··· Document section ···

Key take-out: Forecasts of dramatic capital expenditure cutbacks sit comfortably with the optimistic view of the resources sector heading towards a surprisingly strong recovery in 2014.
Key beneficiaries: General investors. Category: Commodities.

Indications that three of the world’s biggest economies – China, Japan and the US – are growing at a faster pace than forecast might be occurring at an inconvenient time for investors with a bearish view of the resources sector.

The issue is not so much about a sudden recovery, but the combination of moderate economic growth with continued supply cutbacks.

Developments this week cast a spotlight on the matter, starting with China reporting a surprisingly strong 10.4% year-on-year expansion of industrial production. Meanwhile, one of the world’s biggest resource companies, Glencore Xstrata, announced a fresh round of project deferrals.

One of the projects being deferred is the $5 billion Wandoan thermal coal mine in Queensland, which has been designed to produce 30 million tonnes of coal a year for use in Asian power stations.

Glencore Xstrata chief executive, Ivan Glasenberg, announced the mothballing of the Queensland mine at an investor’s day in London, where he also pulled the plug on three proposed copper mines – one in each of Argentina, Papua New Guinea and the Philippines.

“We are fearful of greenfield projects,” Glasenberg said, adding that their suspension represented a saving of $US21 billion in capital.

Glencore Xstrata is far from being alone in shelving resource projects. Every big mining company, including BHP Billiton (Olympic Dam expansion and Port Hedland outer harbour), Rio Tinto (Mozambique coal, Guinea iron ore) has slowed or deferred developments as a result of reduced demand, falling commodity prices and a shareholder rebellion.

But what made the Wandoan decision interesting is that it occurred shortly after it was reported that Australian thermal coal exports hit a monthly record high of 17.9 million tonnes in July.

Low prices mean that profits on that record month of coal exports would not have been high, but what the tonnes indicate is that demand for Australian coal in Asia is growing, not falling.

··· Provided material ···

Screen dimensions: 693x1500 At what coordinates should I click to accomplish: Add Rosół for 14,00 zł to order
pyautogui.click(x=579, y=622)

···

# Exercise prompt
Using the article on resource-sector cutbacks, decide whether each statement agrees with it, answering yes or no and quoting the words that settle the matter. (a) The Wandoan mine was designed to produce 30 million tonnes of coal a year. (b) Glencore Xstrata dropped two proposed copper mines in Papua New Guinea. (c) Australian thermal coal exports reached a monthly record of 17.9 million tonnes in August.

# Completed task
(a) Yes: "which has been designed to produce 30 million tonnes of coal a year"
(b) No: "three proposed copper mines – one in each of Argentina, Papua New Guinea and the Philippines"
(c) No: "Australian thermal coal exports hit a monthly record high of 17.9 million tonnes in July"